HAVT-IVD: Heterogeneity-Aware Cross-Modal Network for Audio-Visual Surveillance: Idling Vehicles Detection With Multichannel Audio and Multiscale Visual Cues
This work solves a domain-specific problem for surveillance systems by detecting idling vehicles, but it is incremental as it builds on existing cross-modal networks with decoupled heads.
The paper tackled the problem of idling vehicle detection in surveillance by addressing modality heterogeneity, scale variation, and training instability, resulting in improvements of 7.66 mAP over a disjoint baseline and 9.42 mAP over an end-to-end baseline.
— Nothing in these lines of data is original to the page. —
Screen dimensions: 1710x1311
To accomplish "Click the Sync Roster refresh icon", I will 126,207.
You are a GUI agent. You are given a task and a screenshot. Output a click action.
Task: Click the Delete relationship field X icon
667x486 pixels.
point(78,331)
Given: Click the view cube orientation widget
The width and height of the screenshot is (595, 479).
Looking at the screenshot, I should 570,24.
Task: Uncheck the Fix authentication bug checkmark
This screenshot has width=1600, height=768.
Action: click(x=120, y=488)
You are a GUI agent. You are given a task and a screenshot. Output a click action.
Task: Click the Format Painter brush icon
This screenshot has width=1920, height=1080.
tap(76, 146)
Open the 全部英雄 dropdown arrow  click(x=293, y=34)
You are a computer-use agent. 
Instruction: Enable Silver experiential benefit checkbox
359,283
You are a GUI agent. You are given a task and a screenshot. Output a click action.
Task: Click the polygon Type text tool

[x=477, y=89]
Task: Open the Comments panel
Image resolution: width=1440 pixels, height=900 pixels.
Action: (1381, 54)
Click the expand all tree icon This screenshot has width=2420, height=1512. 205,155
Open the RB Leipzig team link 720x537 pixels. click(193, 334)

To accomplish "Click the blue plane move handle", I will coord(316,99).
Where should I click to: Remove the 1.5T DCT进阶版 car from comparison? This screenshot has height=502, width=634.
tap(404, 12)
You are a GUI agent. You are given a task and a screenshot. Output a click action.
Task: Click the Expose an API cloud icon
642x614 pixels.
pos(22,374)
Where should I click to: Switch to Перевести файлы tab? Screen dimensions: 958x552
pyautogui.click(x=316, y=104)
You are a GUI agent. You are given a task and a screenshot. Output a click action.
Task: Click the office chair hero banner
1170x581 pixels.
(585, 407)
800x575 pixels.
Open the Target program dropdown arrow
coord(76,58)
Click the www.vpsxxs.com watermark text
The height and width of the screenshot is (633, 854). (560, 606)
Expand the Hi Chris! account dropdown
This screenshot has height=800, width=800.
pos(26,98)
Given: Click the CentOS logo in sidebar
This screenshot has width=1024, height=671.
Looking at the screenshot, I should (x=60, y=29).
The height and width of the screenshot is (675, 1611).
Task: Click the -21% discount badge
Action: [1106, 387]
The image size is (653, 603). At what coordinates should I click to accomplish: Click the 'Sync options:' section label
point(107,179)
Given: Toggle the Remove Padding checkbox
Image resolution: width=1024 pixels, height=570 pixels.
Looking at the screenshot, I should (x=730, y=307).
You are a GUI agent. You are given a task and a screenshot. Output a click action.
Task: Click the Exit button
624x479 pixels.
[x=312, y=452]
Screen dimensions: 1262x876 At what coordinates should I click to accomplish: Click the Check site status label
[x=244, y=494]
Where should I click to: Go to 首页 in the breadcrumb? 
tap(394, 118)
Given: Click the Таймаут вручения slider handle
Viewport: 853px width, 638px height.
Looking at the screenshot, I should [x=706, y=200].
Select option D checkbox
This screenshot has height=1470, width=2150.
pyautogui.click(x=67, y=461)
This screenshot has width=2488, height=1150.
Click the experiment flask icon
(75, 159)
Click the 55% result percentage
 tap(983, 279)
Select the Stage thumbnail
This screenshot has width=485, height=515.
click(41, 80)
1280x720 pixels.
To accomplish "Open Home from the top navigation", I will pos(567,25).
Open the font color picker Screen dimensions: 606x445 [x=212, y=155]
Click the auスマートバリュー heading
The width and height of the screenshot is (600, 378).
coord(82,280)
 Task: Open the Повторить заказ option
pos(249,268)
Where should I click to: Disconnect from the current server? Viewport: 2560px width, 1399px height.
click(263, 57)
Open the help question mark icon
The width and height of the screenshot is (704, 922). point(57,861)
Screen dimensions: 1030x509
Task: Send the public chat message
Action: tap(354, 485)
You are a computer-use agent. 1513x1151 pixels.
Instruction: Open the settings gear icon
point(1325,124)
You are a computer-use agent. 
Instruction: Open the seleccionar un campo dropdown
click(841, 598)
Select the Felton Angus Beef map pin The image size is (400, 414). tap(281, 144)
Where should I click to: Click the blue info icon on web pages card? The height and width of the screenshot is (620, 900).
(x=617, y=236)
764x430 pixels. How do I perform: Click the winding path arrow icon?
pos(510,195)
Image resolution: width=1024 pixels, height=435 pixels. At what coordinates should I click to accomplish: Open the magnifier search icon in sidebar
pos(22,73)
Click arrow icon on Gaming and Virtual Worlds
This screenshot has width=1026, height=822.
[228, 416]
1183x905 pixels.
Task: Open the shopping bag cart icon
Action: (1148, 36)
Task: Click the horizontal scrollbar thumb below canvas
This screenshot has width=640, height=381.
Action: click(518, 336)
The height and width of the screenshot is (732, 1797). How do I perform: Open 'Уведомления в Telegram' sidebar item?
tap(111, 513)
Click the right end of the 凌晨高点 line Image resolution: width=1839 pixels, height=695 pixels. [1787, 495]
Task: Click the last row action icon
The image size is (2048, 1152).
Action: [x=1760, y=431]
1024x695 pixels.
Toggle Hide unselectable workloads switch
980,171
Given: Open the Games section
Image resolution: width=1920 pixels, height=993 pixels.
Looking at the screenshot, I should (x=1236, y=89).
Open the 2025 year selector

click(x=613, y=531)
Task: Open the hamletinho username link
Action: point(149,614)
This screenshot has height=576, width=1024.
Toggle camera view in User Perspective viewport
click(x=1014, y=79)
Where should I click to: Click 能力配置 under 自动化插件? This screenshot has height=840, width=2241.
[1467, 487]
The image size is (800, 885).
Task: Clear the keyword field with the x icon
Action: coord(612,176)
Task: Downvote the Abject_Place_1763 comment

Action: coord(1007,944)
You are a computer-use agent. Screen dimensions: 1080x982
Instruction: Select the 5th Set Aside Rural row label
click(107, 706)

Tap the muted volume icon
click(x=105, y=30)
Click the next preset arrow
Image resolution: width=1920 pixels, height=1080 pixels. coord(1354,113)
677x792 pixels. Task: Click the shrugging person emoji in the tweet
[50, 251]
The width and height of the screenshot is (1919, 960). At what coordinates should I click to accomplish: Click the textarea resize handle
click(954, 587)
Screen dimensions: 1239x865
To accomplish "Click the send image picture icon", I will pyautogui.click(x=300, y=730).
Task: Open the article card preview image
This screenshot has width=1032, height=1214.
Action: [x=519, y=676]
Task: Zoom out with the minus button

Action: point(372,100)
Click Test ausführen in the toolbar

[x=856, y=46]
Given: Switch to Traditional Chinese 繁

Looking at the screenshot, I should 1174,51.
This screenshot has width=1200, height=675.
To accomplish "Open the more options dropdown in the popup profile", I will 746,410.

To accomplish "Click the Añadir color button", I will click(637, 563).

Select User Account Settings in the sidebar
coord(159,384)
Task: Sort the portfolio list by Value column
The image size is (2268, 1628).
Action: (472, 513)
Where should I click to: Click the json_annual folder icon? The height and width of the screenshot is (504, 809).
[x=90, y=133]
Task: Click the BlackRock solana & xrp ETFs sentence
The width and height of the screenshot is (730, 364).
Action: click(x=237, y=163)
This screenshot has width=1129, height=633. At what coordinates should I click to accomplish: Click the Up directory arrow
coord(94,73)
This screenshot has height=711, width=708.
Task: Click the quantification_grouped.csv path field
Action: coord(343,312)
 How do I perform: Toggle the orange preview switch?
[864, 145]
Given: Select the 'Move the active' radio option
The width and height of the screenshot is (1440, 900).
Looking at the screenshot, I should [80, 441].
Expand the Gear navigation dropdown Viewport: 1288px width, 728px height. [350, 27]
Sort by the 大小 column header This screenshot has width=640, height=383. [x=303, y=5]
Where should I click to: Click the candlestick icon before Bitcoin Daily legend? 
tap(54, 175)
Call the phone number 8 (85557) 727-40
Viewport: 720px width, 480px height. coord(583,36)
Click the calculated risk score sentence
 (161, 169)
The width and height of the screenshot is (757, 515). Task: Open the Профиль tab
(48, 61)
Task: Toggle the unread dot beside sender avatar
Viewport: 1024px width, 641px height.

Idling vehicle detection (IVD) uses surveillance video and multichannel audio to localize and classify vehicles in the last frame as moving, idling, or engine-off in pick-up zones. IVD faces three challenges: (i) modality heterogeneity between visual cues and audio patterns; (ii) large box scale variation requiring multi-resolution detection; and (iii) training instability due to coupled detection heads. The previous end-to-end (E2E) model with simple CBAM-based bi-modal attention fails to handle these issues and often misses vehicles. We propose HAVT-IVD, a heterogeneity-aware network with a visual feature pyramid and decoupled heads. Experiments show HAVT-IVD improves mAP by 7.66 over the disjoint baseline and 9.42 over the E2E baseline.